§ Exercise tasks
1: Please copy the part of the Afghanistan withdrawal passage that begins at the words "U.S. forces departed" and stops after "trying to evacuate).", word for word.
2: Answer these questions from the Afghanistan withdrawal passage:
(a) Who shared the story about Trump's meeting with the Taliban leader?
(b) What did Trump pull out of his coat pocket?
(c) How many U.S. service members were killed at Kabul Airport?
--- Start Source extract ---
Trump’s plan provided for an organized, gradual withdrawal from Afghanistan, coordinated with the Afghan government and enabling the U.S. to take all its military equipment and weapons with it.

Trump made clear any Taliban attacks against U.S. forces during the withdrawal would be a deal-breaker. An interesting story is shared by Rep. Wesley Hunt, R-Texas, about how Trump underscored this point with the Taliban leader during a face-to-face meeting he held that would leave the latter’s jaw on the floor.

Trump made a statement that the Afghan translator hesitated to translate until the president instructed him to do so – exactly as Trump stated it. The statement warned the Afghan leader if one hair on the head of a U.S. service member were touched, Trump would kill him. Trump then reached into his coat pocket and pulled out a satellite photograph of the Taliban leader’s home. Having made his point abundantly clear, Trump immediately left the room.

That is a clear example of a leader using the element of fear to intimidate an enemy. Unfortunately, for U.S. prestige, Trump was unable to ensure compliance with his withdrawal plan as he failed to get reelected president in 2020. Instead, a supposedly experienced Joe Biden took over the Oval Office, immediately turning Trump’s organized, gradual withdrawal into the equivalent of a totally disorganized abandon-ship operation.

U.S. forces departed in the dead of the night, abandoning installations without even letting our Afghan allies know we were leaving. So expeditious was the withdrawal that billions of dollars worth of military arms and equipment was left behind. No effort was even made to destroy or to disable them. (Interestingly, some of these arms are turning up now in the possession of the Hamas terrorists fighting Israel.)

Additionally, in his race to abandon Afghanistan, Biden left behind U.S. citizens and many of the Afghan translators who had courageously served us so well. What the Taliban saw now was a U.S. leader so eager to abandon the war zone, they perceived no fear in attacking U.S. forces. They did so, killing 13 service members who were providing security at Kabul Airport (in addition to 170 Afghan citizens trying to evacuate).
--- End Source extract ---
--- Start Supplied information ---
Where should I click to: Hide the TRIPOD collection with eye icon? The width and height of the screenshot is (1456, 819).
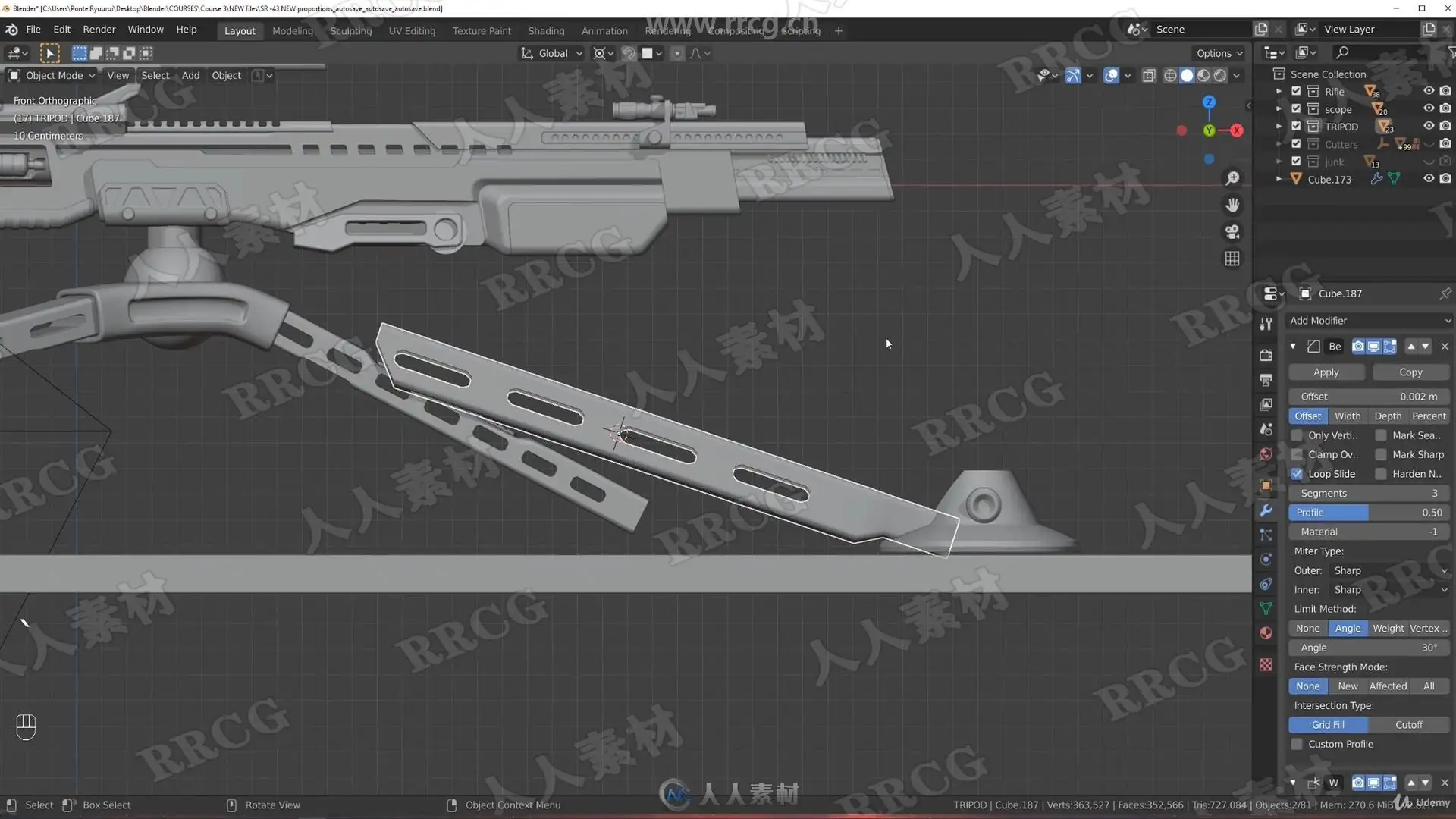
--- End Supplied information ---
§ Complete answers
1:
U.S. forces departed in the dead of the night, abandoning installations without even letting our Afghan allies know we were leaving. So expeditious was the withdrawal that billions of dollars worth of military arms and equipment was left behind. No effort was even made to destroy or to disable them. (Interestingly, some of these arms are turning up now in the possession of the Hamas terrorists fighting Israel.)

Additionally, in his race to abandon Afghanistan, Biden left behind U.S. citizens and many of the Afghan translators who had courageously served us so well. What the Taliban saw now was a U.S. leader so eager to abandon the war zone, they perceived no fear in attacking U.S. forces. They did so, killing 13 service members who were providing security at Kabul Airport (in addition to 170 Afghan citizens trying to evacuate).

2:
(a) Rep. Wesley Hunt, R-Texas
(b) A satellite photograph of the Taliban leader's home
(c) 13